"""

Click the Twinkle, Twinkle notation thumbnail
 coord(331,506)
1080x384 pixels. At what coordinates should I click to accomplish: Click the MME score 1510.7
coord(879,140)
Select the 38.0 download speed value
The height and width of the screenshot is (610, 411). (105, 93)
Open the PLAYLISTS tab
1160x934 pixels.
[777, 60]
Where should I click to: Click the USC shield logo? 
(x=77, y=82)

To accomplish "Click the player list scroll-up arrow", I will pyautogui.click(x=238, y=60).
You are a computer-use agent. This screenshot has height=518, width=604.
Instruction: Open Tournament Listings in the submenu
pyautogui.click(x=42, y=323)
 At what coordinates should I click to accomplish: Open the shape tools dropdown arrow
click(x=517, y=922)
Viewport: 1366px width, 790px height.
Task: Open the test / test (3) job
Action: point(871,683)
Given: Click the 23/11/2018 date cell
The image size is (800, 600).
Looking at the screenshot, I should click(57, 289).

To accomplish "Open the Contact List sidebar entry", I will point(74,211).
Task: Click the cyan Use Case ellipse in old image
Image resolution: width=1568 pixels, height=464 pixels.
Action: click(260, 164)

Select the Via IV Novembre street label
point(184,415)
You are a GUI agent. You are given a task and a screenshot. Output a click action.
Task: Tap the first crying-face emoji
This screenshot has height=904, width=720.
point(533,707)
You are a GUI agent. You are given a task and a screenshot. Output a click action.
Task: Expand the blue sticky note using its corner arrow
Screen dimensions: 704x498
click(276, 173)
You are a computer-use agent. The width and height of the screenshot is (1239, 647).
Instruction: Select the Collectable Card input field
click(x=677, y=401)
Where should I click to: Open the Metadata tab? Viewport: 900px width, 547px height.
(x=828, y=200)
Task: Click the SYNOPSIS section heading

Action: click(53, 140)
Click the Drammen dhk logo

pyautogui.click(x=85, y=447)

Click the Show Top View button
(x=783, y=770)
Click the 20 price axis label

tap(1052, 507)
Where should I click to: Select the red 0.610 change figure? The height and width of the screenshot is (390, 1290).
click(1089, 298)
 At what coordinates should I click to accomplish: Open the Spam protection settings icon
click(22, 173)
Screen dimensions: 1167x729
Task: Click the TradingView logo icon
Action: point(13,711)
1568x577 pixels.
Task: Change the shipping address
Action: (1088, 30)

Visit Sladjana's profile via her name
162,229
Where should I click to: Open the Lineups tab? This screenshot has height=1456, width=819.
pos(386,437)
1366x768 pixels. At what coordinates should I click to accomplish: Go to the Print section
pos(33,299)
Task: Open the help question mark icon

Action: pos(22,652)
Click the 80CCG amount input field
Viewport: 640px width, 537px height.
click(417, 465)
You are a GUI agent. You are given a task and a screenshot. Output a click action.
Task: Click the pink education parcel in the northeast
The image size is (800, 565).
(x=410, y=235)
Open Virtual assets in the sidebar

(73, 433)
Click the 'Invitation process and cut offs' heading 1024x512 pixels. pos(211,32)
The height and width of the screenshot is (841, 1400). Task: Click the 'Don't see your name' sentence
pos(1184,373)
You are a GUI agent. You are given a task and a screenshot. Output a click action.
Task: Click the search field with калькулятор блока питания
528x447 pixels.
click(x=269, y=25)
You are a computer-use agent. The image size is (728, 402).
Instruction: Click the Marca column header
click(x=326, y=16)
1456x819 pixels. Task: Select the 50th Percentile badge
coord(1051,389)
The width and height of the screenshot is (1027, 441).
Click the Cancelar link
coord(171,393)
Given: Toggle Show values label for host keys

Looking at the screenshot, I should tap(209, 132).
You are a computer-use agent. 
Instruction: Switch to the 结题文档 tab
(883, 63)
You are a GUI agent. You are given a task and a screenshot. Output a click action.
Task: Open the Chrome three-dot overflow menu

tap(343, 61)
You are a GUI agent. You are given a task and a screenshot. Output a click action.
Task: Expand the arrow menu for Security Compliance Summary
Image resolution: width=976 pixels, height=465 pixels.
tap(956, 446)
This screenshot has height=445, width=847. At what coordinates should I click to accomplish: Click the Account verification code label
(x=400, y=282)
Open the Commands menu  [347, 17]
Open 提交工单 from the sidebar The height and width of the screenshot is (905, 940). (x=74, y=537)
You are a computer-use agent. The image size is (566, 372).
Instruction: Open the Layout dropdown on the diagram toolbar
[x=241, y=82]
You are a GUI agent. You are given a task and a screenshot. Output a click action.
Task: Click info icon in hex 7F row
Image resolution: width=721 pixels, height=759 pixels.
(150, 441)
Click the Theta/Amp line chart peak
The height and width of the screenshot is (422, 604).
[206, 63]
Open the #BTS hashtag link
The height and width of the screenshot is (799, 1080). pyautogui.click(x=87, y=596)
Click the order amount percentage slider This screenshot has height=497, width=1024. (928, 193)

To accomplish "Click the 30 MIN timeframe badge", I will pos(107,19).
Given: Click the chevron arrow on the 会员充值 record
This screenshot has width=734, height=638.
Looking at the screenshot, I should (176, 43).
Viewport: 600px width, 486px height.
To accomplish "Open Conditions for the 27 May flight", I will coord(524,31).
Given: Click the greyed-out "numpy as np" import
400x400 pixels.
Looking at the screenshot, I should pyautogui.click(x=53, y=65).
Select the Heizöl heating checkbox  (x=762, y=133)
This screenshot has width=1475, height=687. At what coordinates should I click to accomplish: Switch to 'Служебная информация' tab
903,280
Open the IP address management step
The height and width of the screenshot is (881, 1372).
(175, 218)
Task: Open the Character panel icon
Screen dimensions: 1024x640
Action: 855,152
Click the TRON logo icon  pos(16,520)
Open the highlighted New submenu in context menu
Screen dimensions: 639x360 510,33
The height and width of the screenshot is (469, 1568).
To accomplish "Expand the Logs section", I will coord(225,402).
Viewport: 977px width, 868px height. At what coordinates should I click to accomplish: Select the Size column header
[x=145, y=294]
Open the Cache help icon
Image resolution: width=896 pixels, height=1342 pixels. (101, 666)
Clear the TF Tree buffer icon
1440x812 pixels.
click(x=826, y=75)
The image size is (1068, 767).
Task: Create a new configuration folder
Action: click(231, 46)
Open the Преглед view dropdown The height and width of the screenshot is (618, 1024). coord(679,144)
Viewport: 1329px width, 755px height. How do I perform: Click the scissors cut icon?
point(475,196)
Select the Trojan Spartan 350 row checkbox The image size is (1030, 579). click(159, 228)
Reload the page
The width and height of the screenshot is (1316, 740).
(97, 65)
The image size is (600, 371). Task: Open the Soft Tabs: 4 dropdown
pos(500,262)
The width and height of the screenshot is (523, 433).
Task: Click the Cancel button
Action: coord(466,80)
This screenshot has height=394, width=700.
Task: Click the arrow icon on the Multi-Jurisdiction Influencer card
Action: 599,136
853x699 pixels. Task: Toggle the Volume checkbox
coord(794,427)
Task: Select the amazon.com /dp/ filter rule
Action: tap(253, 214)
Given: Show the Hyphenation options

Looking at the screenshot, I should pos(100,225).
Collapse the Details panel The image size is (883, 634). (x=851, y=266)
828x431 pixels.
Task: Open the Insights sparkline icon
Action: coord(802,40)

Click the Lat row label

"""

▶ [Work task]: Show every line above in which the word "Expand" appears.

▶ [Solution for this problem]:
Task: Expand the blue sticky note using its corner arrow
Task: Expand the arrow menu for Security Compliance Summary
To accomplish "Expand the Logs section", I will coord(225,402).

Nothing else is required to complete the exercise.